Research from Kantar Millward Brown estimates that Tesla’s brand is now more valuable than more established marques such as Land Rover and Porsche, with the company’s lack of financial performance offset by the deafening publicity over its battery-driven vehicles.

Tesla does not yet make it into the top 100 brands listing but the group is ranked as the eighth most valuable car brand in the world in a separate ranking for the car industry, just behind the profitable premium label Audi.

Toyota, BMW and Mercedes are the top three, with Ford, Honda and Nissan next, the research says.

“Historically, we have been able to generate significant media coverage of our company and our vehicles, and we believe we will continue to do so,” Tesla states in its most recent annual report.

“To date, for vehicle sales, media coverage and word of mouth have been the primary drivers of our sales leads and have helped us achieve sales without traditional advertising and at relatively low marketing costs.”

Peter Walshe, a director at Kantar Millward Brown, says Tesla’s distinguishing feature, that its cars are totally electric, adds to the allure of the brand.

“Brands with a strong brand purpose, a perception that you are making people’s lives better, have a huge advantage,” he says. “Tesla has that.”

Yet very few people have ever been in a Tesla. There are a total of 208,000 Tesla cars on the road today — including both the Model S saloon and the Model X people carrier. That pales in comparison with BMW, Mercedes and Audi, which each sold close to 2m vehicles last year alone.

Yet while the actual experience of the brand is extremely limited, “the perception of brand experience is one of the best that we’ve ever seen,” says Mr Walshe.

The only previous times where brand ratings have soared before actual product launches were Facebook and Apple, he says. The problem for Tesla is that it raises the expectations for the final product once it does arrive. “It’s very difficult if you don’t live up to it,” he says.

Tesla's Model 3 sedan is unveiled in March 2016 © AP

Public excitement around the group has swelled in the past year as it prepares to push into the mass market with the Model 3, a car that carries Tesla’s swish styling and an advertised range of more than 200 miles on a single charge for a $35,000 price tag.

Before it had even revealed the car to the public, some 115,000 pre-orders had been placed for the model, boosted by coverage from social and traditional media.

“You don’t have to pay for advertising when everyone is doing it for you,” says Frazer Gibney, chief executive at FCB Inferno, the advertising agency that works for BMW around the world.

When Auto Trader carried out polling on which brand consumers would trust to build a self-driving car, Ford topped the poll, Audi came second and Tesla leapfrogged peers to land third on the podium.

The findings are particularly surprising because a partially self-driving Tesla was involved in a high profile fatal accident last year, leading to the company rolling back the capability of its vehicles. Yet consumers still trust it to build driverless cars above Mercedes, a company that has comparable technology on the road today.

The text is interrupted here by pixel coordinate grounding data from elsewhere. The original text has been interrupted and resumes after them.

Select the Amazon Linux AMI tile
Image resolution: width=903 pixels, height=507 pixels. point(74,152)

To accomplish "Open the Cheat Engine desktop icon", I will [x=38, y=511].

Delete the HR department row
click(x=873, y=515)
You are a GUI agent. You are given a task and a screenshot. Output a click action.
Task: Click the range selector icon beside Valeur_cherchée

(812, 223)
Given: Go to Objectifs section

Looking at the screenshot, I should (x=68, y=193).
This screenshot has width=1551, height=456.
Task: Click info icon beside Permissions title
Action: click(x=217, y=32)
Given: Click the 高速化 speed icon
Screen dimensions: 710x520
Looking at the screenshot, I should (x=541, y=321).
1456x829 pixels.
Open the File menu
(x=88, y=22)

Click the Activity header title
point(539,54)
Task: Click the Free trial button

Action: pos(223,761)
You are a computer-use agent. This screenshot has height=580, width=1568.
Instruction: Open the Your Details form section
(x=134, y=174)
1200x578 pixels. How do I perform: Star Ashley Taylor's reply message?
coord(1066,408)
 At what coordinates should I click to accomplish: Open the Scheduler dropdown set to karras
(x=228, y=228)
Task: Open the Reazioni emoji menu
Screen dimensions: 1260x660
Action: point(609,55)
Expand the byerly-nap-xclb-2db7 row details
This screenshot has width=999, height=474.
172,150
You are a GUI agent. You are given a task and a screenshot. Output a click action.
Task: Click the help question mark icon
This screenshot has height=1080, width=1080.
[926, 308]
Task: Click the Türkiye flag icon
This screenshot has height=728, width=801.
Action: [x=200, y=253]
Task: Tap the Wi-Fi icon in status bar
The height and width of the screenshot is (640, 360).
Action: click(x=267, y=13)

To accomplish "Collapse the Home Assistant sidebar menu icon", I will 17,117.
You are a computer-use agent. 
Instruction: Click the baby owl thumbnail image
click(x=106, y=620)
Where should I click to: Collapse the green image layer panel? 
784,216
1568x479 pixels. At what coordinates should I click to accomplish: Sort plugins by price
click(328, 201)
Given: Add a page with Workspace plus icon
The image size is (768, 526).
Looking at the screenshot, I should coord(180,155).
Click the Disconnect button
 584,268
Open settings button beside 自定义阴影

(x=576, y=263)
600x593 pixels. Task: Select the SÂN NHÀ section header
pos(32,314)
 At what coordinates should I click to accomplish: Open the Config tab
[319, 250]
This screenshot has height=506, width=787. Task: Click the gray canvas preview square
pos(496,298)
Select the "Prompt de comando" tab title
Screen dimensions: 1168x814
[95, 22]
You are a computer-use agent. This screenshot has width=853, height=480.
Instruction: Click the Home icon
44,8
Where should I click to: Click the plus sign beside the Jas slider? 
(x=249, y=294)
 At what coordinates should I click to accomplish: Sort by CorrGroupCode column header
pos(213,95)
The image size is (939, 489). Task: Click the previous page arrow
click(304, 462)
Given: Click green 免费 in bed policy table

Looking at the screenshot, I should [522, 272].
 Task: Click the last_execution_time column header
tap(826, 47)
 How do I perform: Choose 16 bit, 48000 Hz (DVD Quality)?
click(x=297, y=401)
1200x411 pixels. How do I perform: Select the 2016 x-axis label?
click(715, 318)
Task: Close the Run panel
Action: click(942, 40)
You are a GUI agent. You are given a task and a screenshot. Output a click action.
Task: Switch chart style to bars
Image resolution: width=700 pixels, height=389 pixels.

This may be due to the rising influence of social media, where unabashed fans of the brand are able to drown out the more cautious established media. A Capgemini survey of 8,000 consumers in eight countries found that 62 per cent of people would be swayed about a car by comments on social media.

This mindset is seeping into the other carmakers. When BMW, which spent €6bn on marketing in 2016, launched its 5-series executive sedan late last year, it did so on Facebook Live, the social network’s live broadcasting service, Mr Gibney says.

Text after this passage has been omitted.